#### WHAT YOU SHOULD DO
Update the entries from the line containing "Image resolution: width=1456" through the end of the entries, replacing "dropdown" with "menu" and keeping everything else unchanged. Give back only those lines, without the pictures.

:: INPUT DATA ::

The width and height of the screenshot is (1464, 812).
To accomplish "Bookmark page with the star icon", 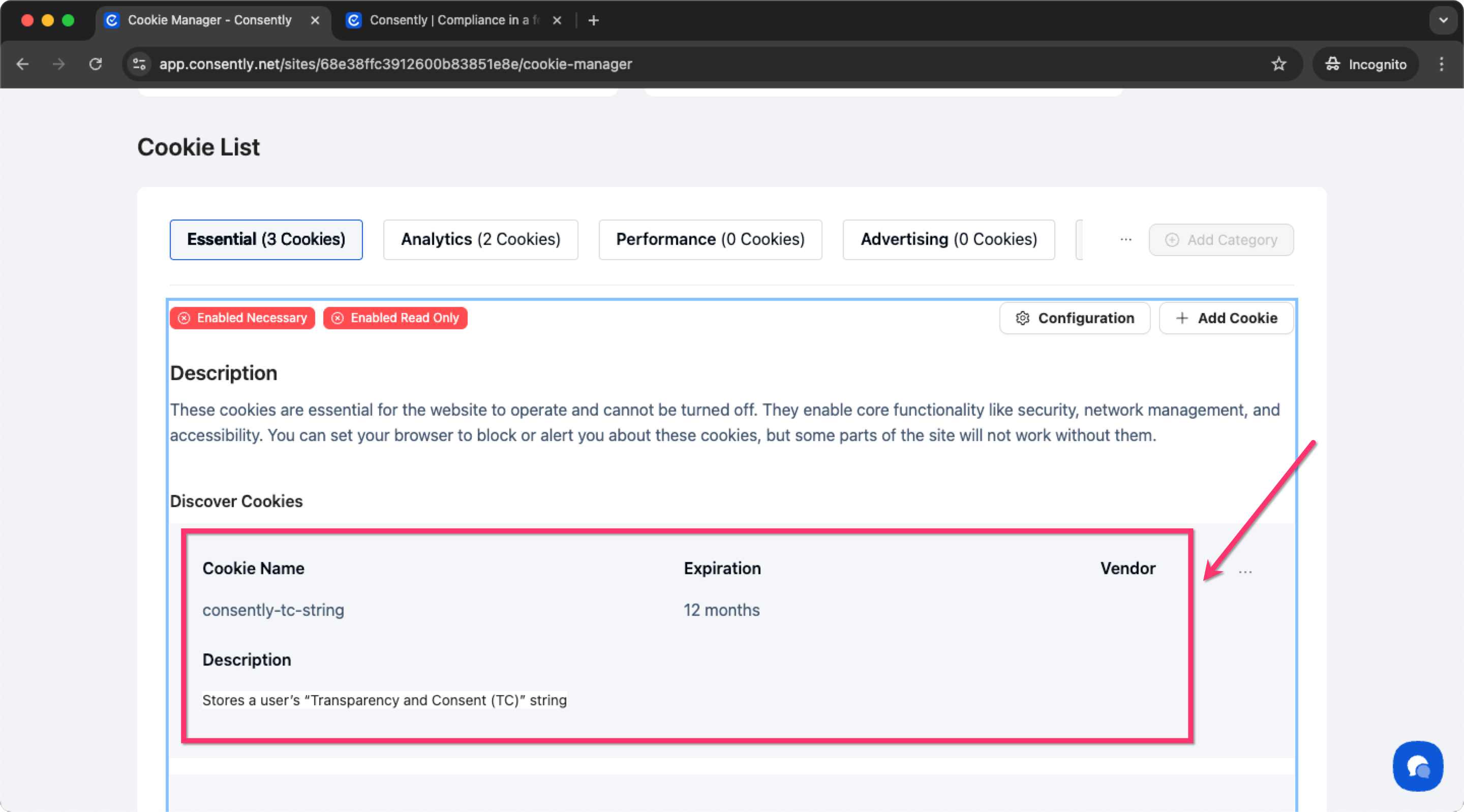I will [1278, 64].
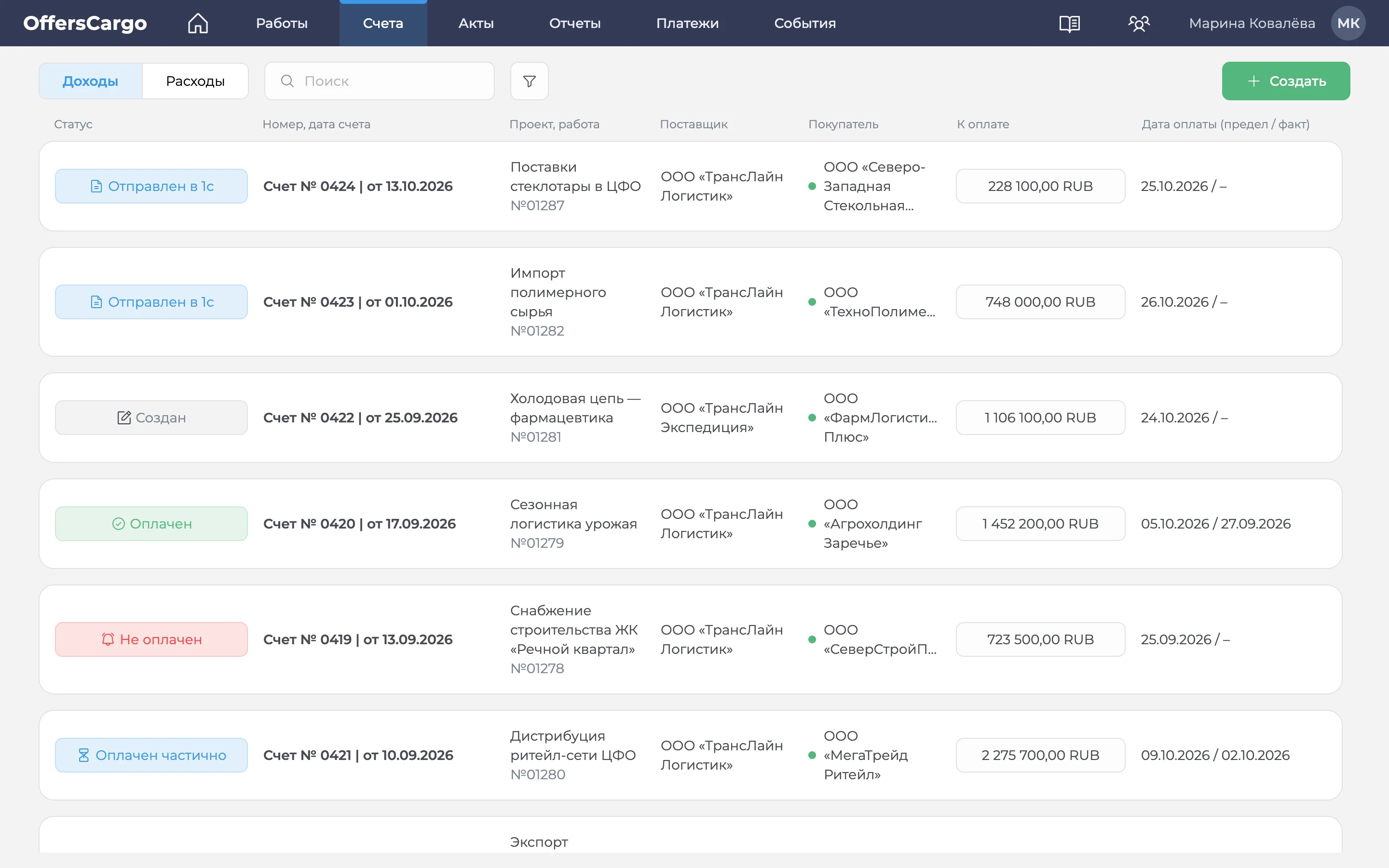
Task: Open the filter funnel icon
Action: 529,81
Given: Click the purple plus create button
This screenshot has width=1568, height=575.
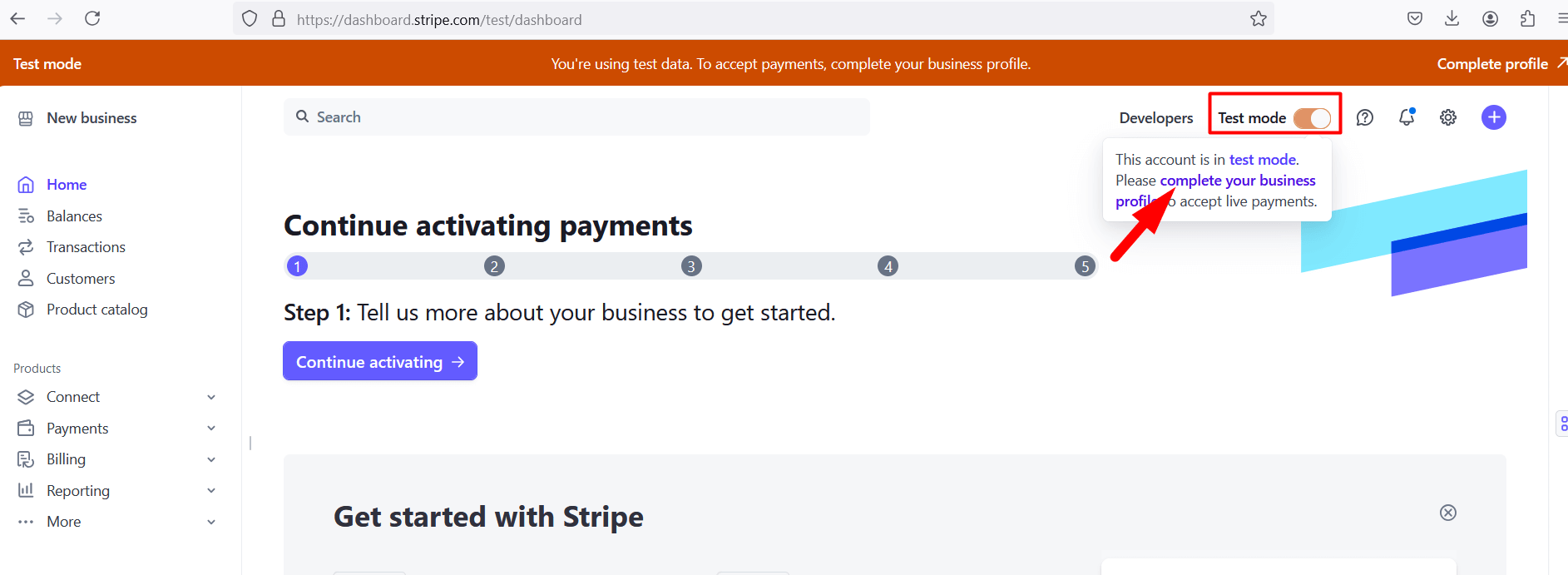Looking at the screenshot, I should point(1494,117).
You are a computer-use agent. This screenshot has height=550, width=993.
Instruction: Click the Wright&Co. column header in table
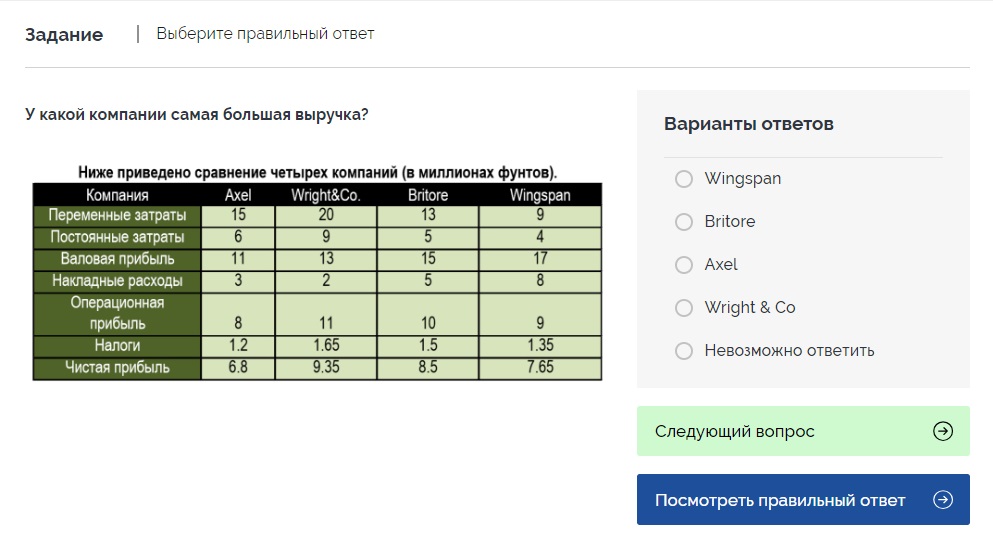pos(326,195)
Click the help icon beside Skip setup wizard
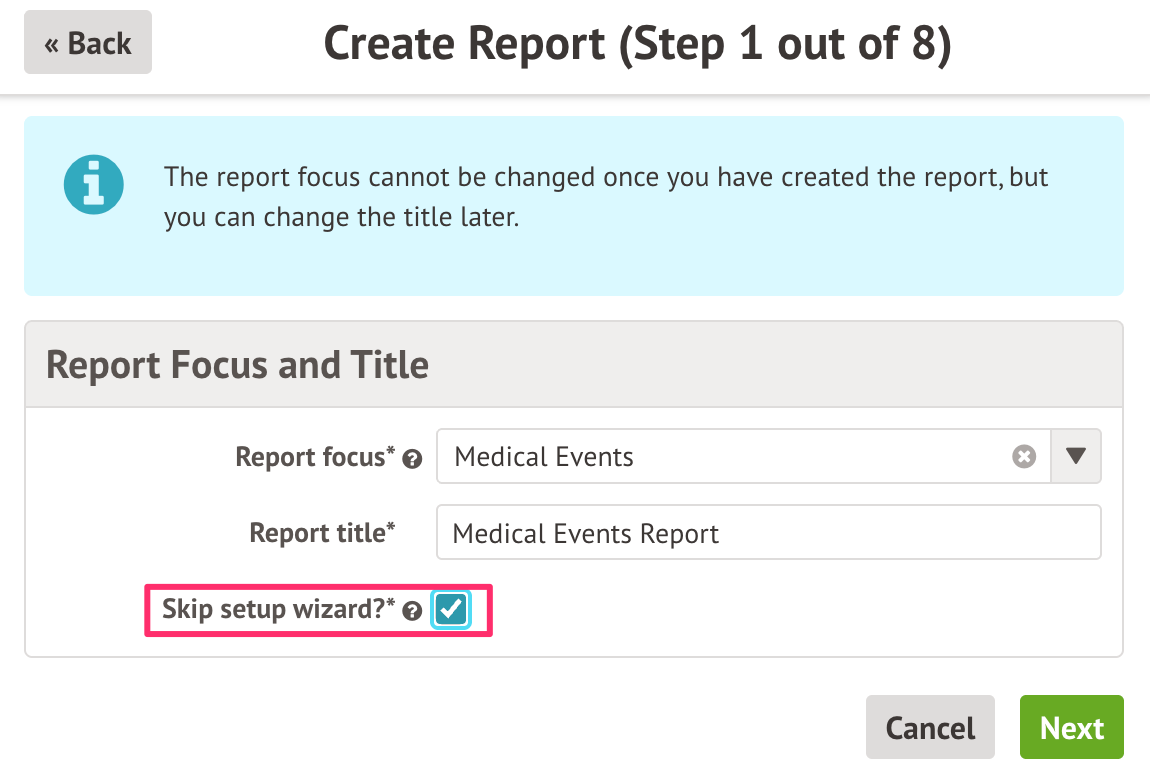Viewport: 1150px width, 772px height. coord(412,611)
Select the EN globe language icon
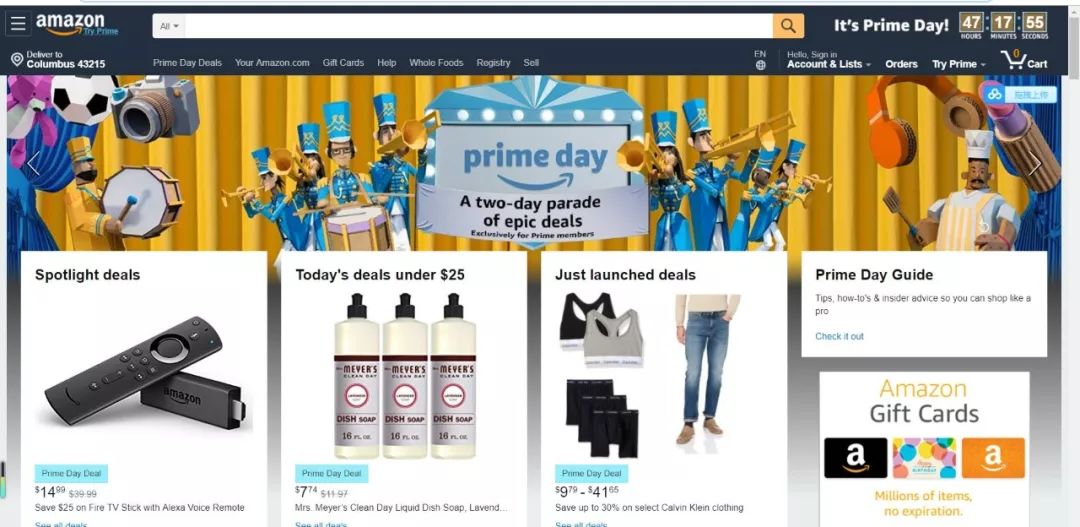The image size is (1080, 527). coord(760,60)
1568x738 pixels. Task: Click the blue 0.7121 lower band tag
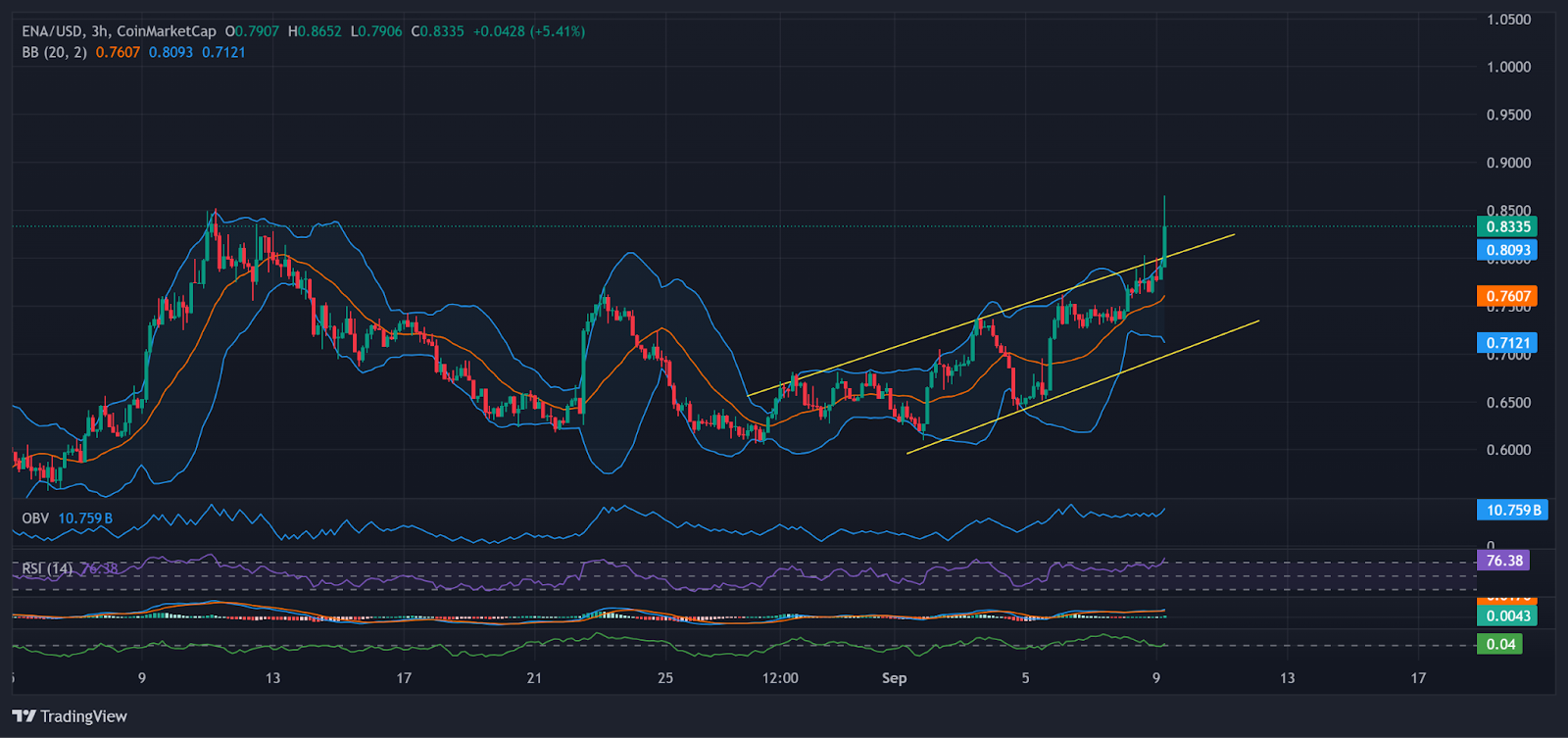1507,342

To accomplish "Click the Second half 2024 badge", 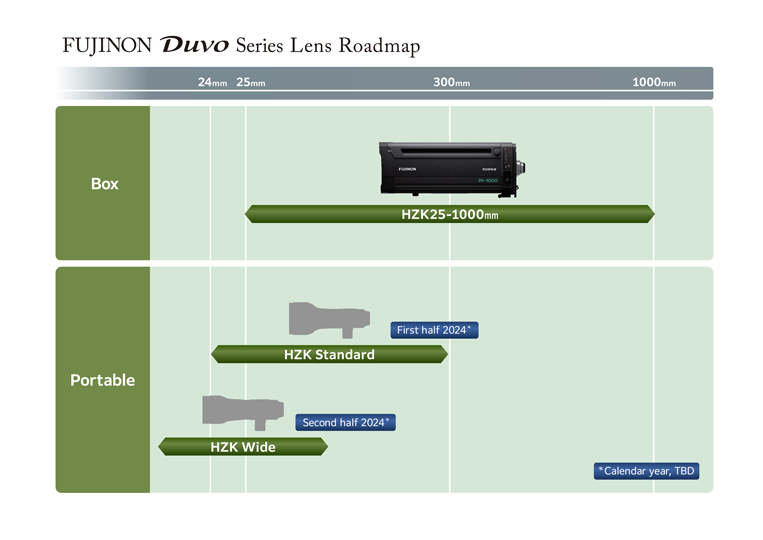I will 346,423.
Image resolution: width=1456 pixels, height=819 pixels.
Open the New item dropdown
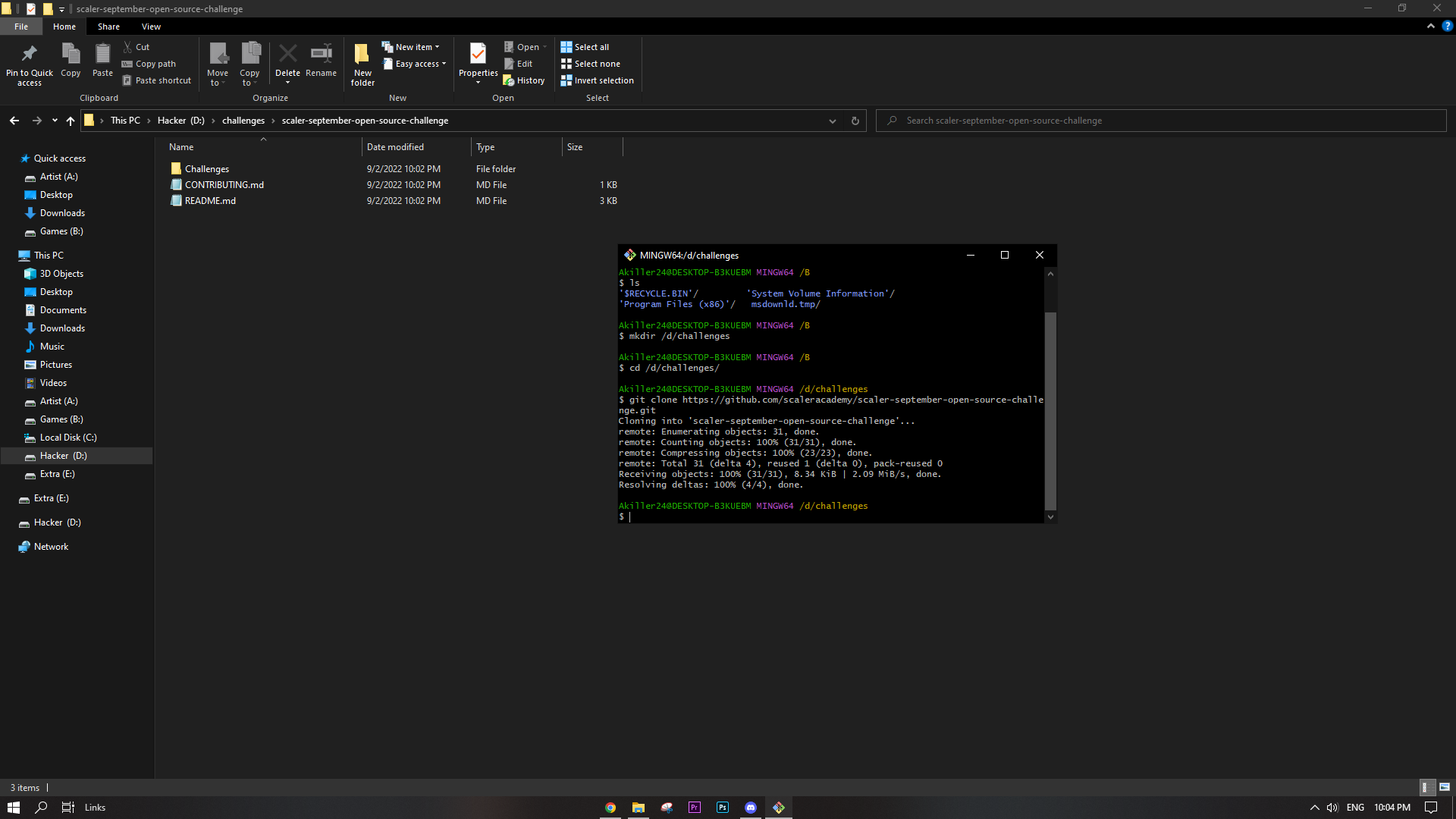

:::

#### SOLVED EXERCISE
Image resolution: width=1456 pixels, height=819 pixels.
Open the New item menu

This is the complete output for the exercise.